A useful approximation relating the production rate of ionizing photons to the free-free spectral luminosity $L_\nu$ at the high frequencies where $\tau \ll 1$ of an HII region in ionization equilibrium is
$$\bbox[border:3px blue solid,7pt]{\biggl( { N_{\rm Ly} \over {\rm s}^{-1} } \biggr) \approx 6.3 \times 10^{52} \biggl( { T_{\rm e} \over 10^4 {\rm ~K} } \biggr)^{-0.45} \biggl( { \nu \over {\rm GHz} } \biggr)^{0.1} \biggl( { L_\nu \over 10^{20} {\rm ~W~Hz}^{-1} } \biggr)}\rlap{\quad \rm {(4B7)}}$$

Example: The interstellar medium of our Galaxy contains a diffuse ionized component, some of which is "warm" ($T_{\rm e} \approx 10^4$ K) and some is "hot" ($T_{\rm e} \approx 10^6$ K). These two phases are roughly in pressure equilibrium so the hot medium is less dense by a factor of $\sim10^2$. The combination of high $T_{\rm e}$ and low $N_{\rm e}$ of the hot phase means that only the warm component contributes significantly to the free-free opacity of the ISM. The warm ionized gas is largely confined to the disk of our Galaxy, where we reside. There must be some frequency $\nu$ below which this disk becomes opaque and we cannot see out of our Galaxy, even in the direction perpendicular to the disk.

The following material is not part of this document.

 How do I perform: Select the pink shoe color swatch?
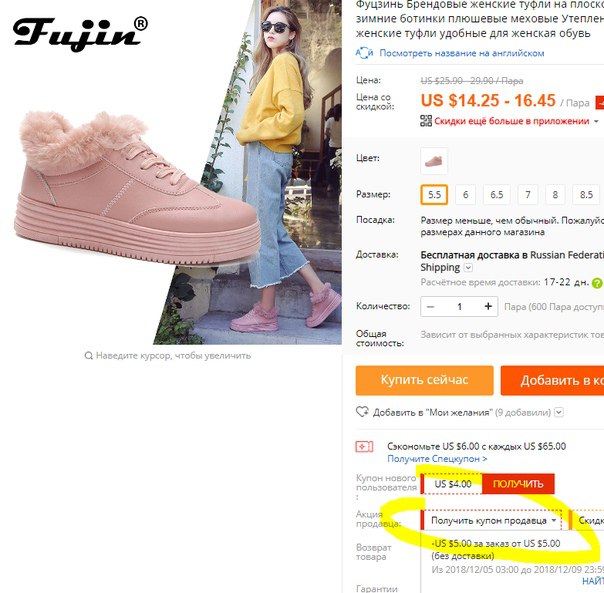434,161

From the observed brightness spectrum in the direction perpendicular to the disk, Cane (1979, MNRAS, 189, 465) found that $\tau \approx 1$ at $\nu \approx 3$ MHz. We can use this result to estimate the typical electron density in the warm ISM.

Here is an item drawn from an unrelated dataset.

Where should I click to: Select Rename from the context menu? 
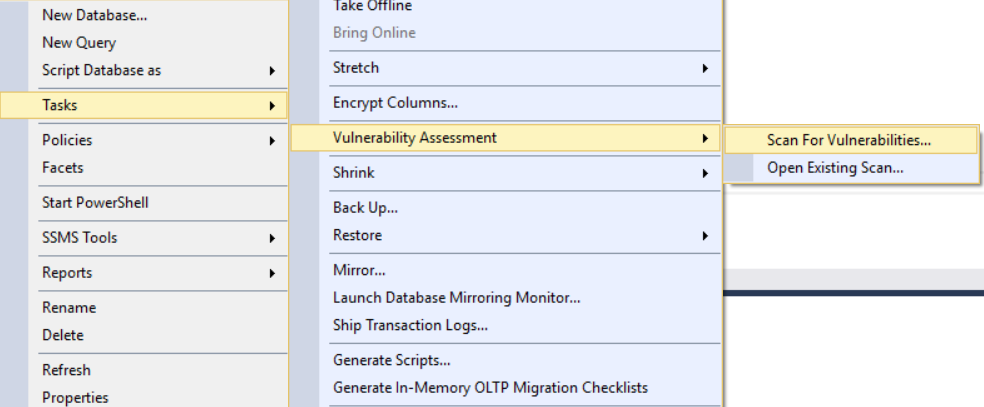69,308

$$1 \approx 3.28 \times 10^{-7} \times (1)^{-1.35} \times {0.003}^{-2.1} \times \langle N_{\rm e}^2 \rangle \times 1000 {\rm ~pc}$$ $$\langle N_{\rm e}^2 \rangle^{1/2} \approx \biggl( { 0.003^{2.1} \over 3.28 \times 10^{-4} } \biggr)^{ 1/2} \approx 0.1 {\rm ~cm}^{-3}$$

Free-free emission accounts for about 10% of the 1 GHz continuum luminosity in most spiral galaxies. It is the strongest component in the frequency range from $\nu \approx 30$ GHz to $\nu \approx 200$ GHz, above which thermal emission from cool dust grains dominates. Free-free absorption flattens the low-frequency spectra of spiral galaxies, and the frequency at which $\tau \approx 1$ is higher in galaxies with high star-formation rates, especially if the star formation is confined to a compact region near the nucleus. The radio and far-infrared spectrum of the nearby starburst galaxy M82.  The contribution of free-free emission is indicated by the nearly horizontal dashed line.  Synchrotron radiation and thermal dust emission dominate at low and high frequencies, respectively.   Free-free absorption from HII regions distributed throughout the galaxy absorbs some of the synchrotron radiation and flattens the overall spectrum at the lowest frequencies.